The epidemiology of obesity: the size of the problem


W. Philip T. James, London School of Hygiene and Tropical Medicine, International Obesity TaskForce, 231, N. Gower Street, London NW1 2NS, UK.
(fax: +44 207 387 6033; e-mail:


The epidemic of obesity took off from about 1980 and in almost all countries has been rising inexorably ever since. Only in 1997 did WHO accept that this was a major public health problem and, even then, there was no accepted method for monitoring the problem in children. It was soon evident, however, that the optimum population body mass index is about 21 and this is particularly true in Asia and Latin America where the populations are very prone to developing abdominal obesity, type 2 diabetes and hypertension.
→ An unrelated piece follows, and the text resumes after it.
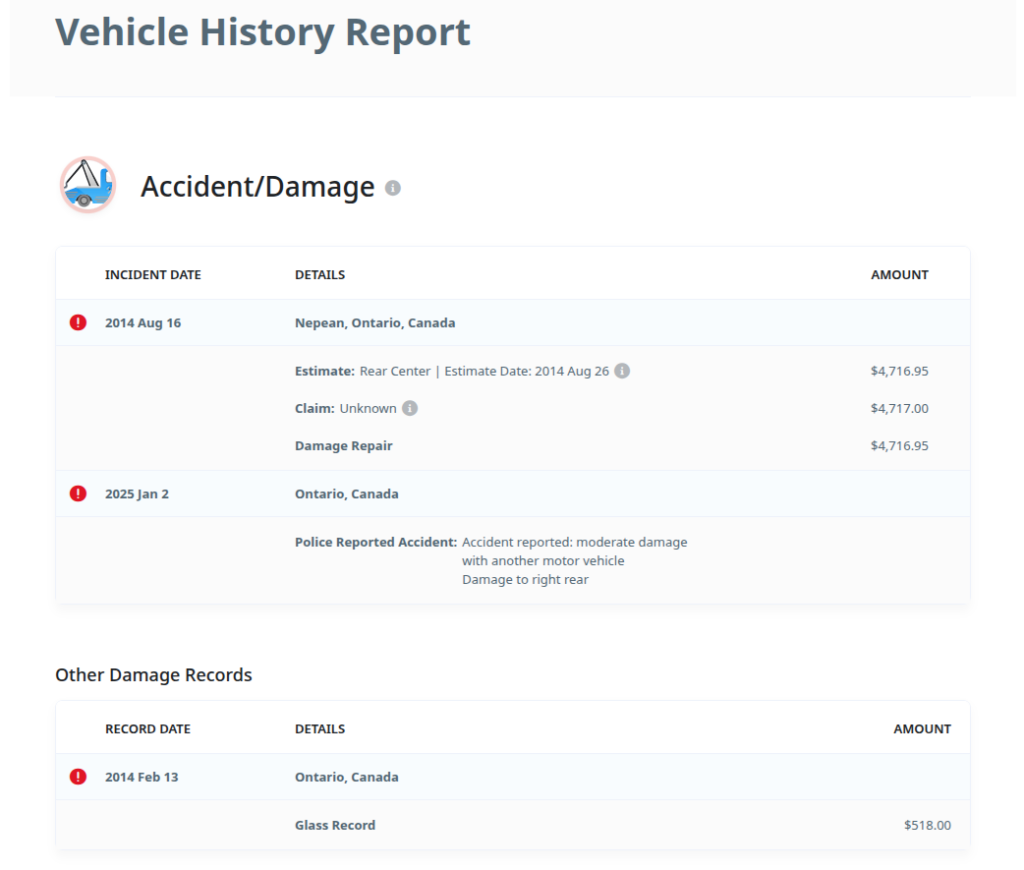Click the Vehicle History Report title
The width and height of the screenshot is (1024, 870).
[x=262, y=32]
These features are now being increasingly linked to epigenetic programming of gene expression and body composition in utero and early childhood, both in terms of fat/lean tissue ratios and also in terms of organ size and metabolic pathway regulation. New Indian evidence suggests that insulin resistance at birth seems linked to low birth weight and a higher proportion of body fat with selective B12 deficiency and abnormalities of one carbon pool metabolism potentially responsible and affecting 75% of Indians and many populations in the developing world. Biologically there are also adaptive biological mechanisms which limit weight loss after weight gain and thereby in part account for the continuing epidemic despite the widespread desire to slim. Logically, the burden of disease induced by inappropriate diets and widespread physical inactivity can be addressed by increasing physical activity (PA), but simply advocating more leisure time activity is unrealistic. Substantial changes in urban planning and diet are needed to counter the removal of any every day need for PA and the decades of misdirected food policies which with free market forces have induced our current ‘toxic environment’. Counteracting this requires unusual policy initiatives.